The first long-term record of how cancer patients made use of their stored eggs and embryos after cancer treatment was presented recently at the 36th Annual Meeting of ESHRE.
The results demonstrate from the 20-year data how successful fertility preservation can be in these patients, especially those with breast cancer. Details of the analysis, covering the longest reported period of use, werepresented online by Dr Dalia Khalife from Guy’s and St Thomas’s Hospital, London, at the virtual Annual Meeting of ESHRE.
Data were analysed on 879 young female patients who were treated for a range of cancers between 2000 and 2019; all had sought counselling on preserving their fertility ahead of treatment. Treatments such as chemo- and radiotherapy are known to have adverse effects on ovarian function, often causing infertility.
The mean age of the patients was 33 years, and breast cancer was the most frequent diagnosis (63% of cases). After counselling, 373 patients (42%) chose to have their fertility preserved by one of three methods available: egg freezing (53%); embryo freezing (41%); both methods together (5%); and ovarian tissue cryopreservation (1%)
So far, reports Dr Khalife, the rate of those returning to make use of their frozen eggs and embryos is 16% (61/373), and 44 of them achieved a remarkably high birth rate of 71%, with a twin rate of 9%, when the fertilised eggs and embryos were transferred in an IVF procedure.
Around two-thirds of patients returned within two years of their diagnosis; women with breast cancer were the most likely to return for fertility treatment. These patients also achieved the highest birth rates, significantly higher, for example, than those with lymphoma (70% vs 30%).
“The results are a demonstration of how fertility preservation in these cases can be effective,” says Dr Khalife. “Around one in six of those who stored their gametes had a good outcome.”
While the cancer treatment had variable effects on fertility, “almost all patients” did show some deterioration in their ovarian reserve levels, reflecting a range of responses from mild toxicity of treatment (minimal effect on ovarian reserve markers) to severe toxicity (premature ovarian insufficiency). There were even a number of naturally conceived pregnancies after cancer treatment.

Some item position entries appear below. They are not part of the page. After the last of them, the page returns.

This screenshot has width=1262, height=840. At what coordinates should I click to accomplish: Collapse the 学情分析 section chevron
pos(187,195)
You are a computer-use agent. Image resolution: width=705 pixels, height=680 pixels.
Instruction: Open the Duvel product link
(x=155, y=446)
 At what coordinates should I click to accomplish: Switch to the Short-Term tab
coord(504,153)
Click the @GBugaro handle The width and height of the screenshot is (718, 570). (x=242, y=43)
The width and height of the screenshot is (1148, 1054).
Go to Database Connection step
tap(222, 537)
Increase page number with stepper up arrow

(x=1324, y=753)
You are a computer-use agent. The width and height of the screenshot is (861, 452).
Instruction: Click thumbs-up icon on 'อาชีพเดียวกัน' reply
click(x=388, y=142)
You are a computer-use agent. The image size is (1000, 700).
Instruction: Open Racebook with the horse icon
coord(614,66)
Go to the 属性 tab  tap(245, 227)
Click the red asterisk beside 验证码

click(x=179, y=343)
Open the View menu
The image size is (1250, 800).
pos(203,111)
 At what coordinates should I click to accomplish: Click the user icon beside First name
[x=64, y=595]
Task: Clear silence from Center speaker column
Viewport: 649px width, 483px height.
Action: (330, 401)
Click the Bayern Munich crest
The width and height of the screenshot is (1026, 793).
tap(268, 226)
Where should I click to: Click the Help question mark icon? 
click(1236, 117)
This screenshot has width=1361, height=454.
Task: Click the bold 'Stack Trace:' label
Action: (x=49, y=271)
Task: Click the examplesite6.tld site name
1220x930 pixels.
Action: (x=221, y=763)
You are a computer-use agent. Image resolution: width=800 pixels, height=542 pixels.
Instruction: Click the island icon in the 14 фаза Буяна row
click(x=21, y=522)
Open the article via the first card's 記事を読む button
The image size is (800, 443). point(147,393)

Dr Khalife explains that the most appropriate method of fertility preservation is decided on an individual basis. “Oocyte freezing is usually offered to young women,” she says, “and, with our vastly improved freezing techniques, provides a good chance of future pregnancy. Ovarian tissue cryopreservation, though still not widely available, is undertaken in selected cases where time is urgent. This technique also now provides an option for the prepubertal female, where previously none existed.”
“We do believe that a fertility preservation service must be integral to a modern cancer care pathway. Fertility preservation with eggs and embryos has been beyond experimental for some time. And it’s important that clinicians across the world continue to collect and share data on long-term outcome for all methods, including ovarian tissue preservation, to provide patients with robust information.”
This study showed a patient follow-up rate of 16% to make use of their frozen eggs and embryos, but this rate, says Dr Khalife, “will definitely increase” in time. “When fertility preservation is carried out in young women – in their teens and twenties,” she explains, “they are unlikely to return for many years. Previously, there were few options for fertility in these young women – but now there is and our data show that the results can be of great benefit.”